In the fourth embodiment, a video conference is performed via a relay device such as a server
supporting a video conference system, and the relay device adjusts output timings of audio data
and image data.
[0047]
FIG. 7 is a conceptual diagram for explaining the configuration of the video conference system
according to the fourth embodiment. In FIG. 7, parts having the same functions as those in FIG. 1
are given the same reference numerals. In the figure, the communication terminal 100 arranged
in the conference room 1, the communication terminal 200 arranged in the conference room 2,
and the relay device 500 are connected via the network 300, and the communication terminal
100 and the communication terminal 200 are connected. Transmits and receives image data and
audio data via the relay device 500. The communication terminals 100 and 200 transmit the
image data and the audio data acquired by the camera and the microphone to the relay device
500 as they are, respectively, and the relay device 500 adjusts the timing of the received image
data and the audio data to Send to 200, 100.
[0048]
FIG. 8 is a schematic block diagram for explaining a configuration example of the relay apparatus
11-04-2019
15
500 according to the fourth embodiment.

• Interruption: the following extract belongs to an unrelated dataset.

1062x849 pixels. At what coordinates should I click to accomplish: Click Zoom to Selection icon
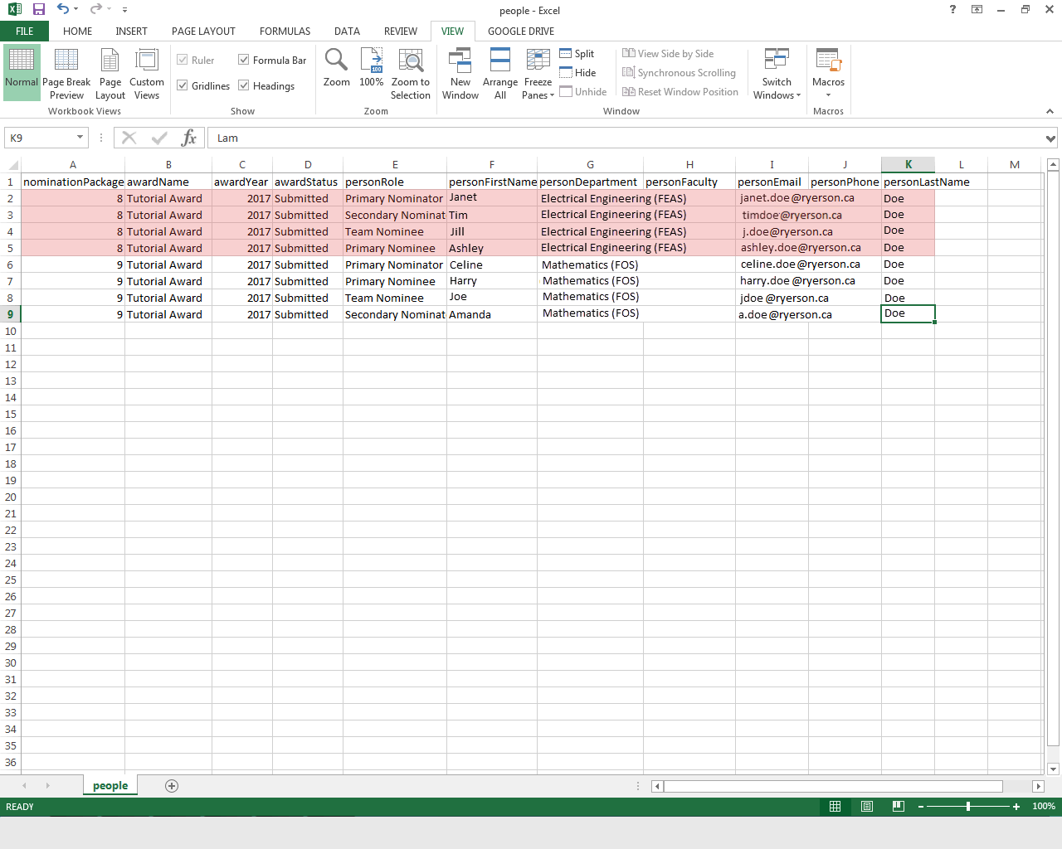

In the figure, data communication unit 510 receives
image data and audio data transmitted from communication terminal 100 via network 300. The
data communication unit 510 transmits the received image to the communication terminal 200,
and transfers the image to the mouth detection unit 505. In addition, the data communication
unit 510 sequentially stores the received audio data in the buffer memory 504.
[0049]
The mouth detection unit 505 detects the face image portion of the image data input from the
data communication unit 510, and further specifies the mouth of the detected face image to
detect its movement, and detects the movement of the mouth ( For example, “1” when there is
movement of the mouth and “0” when there is no movement of the mouth is output to the
output control unit 507. When movement of the mouth is detected by the mouth detection unit
505, the output control unit 507 reads out audio data sequentially stored in the buffer memory
504, and outputs the audio data to the data communication unit 510. The data communication
unit 510 The data is transmitted to communication terminal 200. Here, the output timing of the
output control unit 507 is the same as the output timing shown in FIG. 3 of the first embodiment.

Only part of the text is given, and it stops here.